There's a few different strategies employed when it comes to launching successful DDoS attacks. The goal of a DDoS attack is to target and exhaust a resource in order to disrupt a service, so it's essentially a battle of resources; resources to attack and resources to defend. A resource here is a very broad term, and different DDoS attacks will target different resources to different effects. Resources can range from hardware, to OS, or provider imposed limits. Some examples are Memory (RAM), CPU, Open File limits (active TCP connections), Network bandwidth and so on.
A company has a finite number of resources for defending against DDoS attacks and can therefore only defend against a finite amount of DDoS traffic. This comes in the form of how much budget they've allocated to protect their systems (DDoS mitigation appliances, IDS systems with a set number CPUs and RAM, or cloud scrubbing subscription levels). The imbalance comes where attacking resources are usually exponentially cheaper than the resources used to defend, typically because they're illegally obtained (malware spreading and infecting systems).

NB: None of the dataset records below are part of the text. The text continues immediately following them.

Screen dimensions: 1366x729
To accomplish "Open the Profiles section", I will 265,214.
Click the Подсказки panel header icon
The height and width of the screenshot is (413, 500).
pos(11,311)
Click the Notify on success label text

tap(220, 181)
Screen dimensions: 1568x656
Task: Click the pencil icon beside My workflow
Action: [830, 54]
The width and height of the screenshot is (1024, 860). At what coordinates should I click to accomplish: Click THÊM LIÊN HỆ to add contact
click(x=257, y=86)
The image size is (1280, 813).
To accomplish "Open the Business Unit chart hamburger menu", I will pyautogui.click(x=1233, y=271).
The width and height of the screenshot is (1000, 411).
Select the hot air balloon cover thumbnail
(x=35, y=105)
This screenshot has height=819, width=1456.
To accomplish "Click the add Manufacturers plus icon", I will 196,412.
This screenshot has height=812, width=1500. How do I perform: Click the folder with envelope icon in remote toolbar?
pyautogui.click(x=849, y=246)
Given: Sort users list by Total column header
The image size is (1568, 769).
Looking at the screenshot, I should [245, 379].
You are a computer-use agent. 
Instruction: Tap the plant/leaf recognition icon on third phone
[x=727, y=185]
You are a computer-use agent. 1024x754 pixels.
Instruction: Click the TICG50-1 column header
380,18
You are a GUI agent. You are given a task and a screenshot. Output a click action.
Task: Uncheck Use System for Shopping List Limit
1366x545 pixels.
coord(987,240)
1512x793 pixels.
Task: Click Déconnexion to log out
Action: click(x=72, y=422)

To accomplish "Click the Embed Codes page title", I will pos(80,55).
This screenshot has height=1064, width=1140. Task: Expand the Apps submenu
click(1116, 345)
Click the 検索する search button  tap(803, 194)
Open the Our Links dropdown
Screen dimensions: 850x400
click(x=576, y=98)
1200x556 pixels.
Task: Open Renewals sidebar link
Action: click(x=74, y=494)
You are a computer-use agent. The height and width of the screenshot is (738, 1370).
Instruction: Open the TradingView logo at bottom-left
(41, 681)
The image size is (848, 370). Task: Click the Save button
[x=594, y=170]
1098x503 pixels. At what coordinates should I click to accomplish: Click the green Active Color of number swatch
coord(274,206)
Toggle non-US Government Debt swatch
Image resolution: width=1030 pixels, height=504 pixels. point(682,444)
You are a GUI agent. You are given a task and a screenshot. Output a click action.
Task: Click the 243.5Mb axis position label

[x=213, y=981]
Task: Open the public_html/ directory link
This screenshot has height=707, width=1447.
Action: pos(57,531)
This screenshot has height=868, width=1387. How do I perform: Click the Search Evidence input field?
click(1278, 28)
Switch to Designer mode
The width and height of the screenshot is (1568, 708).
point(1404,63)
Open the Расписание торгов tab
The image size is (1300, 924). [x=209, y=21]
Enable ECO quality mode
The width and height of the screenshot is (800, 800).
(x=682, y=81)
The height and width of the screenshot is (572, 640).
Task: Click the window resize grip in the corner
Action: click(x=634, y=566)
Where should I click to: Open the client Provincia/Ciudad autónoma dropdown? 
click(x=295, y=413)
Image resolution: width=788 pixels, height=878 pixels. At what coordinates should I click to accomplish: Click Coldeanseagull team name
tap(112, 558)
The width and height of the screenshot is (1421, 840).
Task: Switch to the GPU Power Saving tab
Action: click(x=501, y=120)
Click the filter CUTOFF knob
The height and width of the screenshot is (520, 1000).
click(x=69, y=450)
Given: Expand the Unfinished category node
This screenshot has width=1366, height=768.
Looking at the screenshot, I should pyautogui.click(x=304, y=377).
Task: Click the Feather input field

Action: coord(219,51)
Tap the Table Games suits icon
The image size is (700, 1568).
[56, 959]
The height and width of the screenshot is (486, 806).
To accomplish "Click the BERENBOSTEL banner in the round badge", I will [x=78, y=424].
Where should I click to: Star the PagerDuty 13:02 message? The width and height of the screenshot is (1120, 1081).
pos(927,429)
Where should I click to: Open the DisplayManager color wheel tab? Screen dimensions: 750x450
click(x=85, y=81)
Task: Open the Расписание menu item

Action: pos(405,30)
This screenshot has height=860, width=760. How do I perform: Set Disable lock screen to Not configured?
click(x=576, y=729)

Because of this imbalance between the costs of attacking and defending, it becomes much easier to generate attack traffic beyond what the limitations of the resources defending against it can handle, even if they can do so fairly efficiently. This is why attackers are generally still successful. They generate enough attack traffic so that they'll hit a bottleneck of one or multiple of the defending resources. In most cases, for volumetric traffic, it will network bandwidth limits. If you have a network bandwidth, then CPU will likely be the bottleneck from processing millions of packets.
Another strategy attackers use is to specifically use resource intensive requests that look like normal traffic. The most common case of this is using HTTP requests. If you're running a web server then you're expecting HTTP traffic so you'll to do a deeper inspection of the traffic (known has Deep Packet Inspection or DPI) in order to determine whether it's legitimate or not. This is more expensive on the defensive side and therefore less resource intensive for the attacker. This makes it even more difficult to detect because these are not "loud" and doesn't necessarily look unusual to the receiver.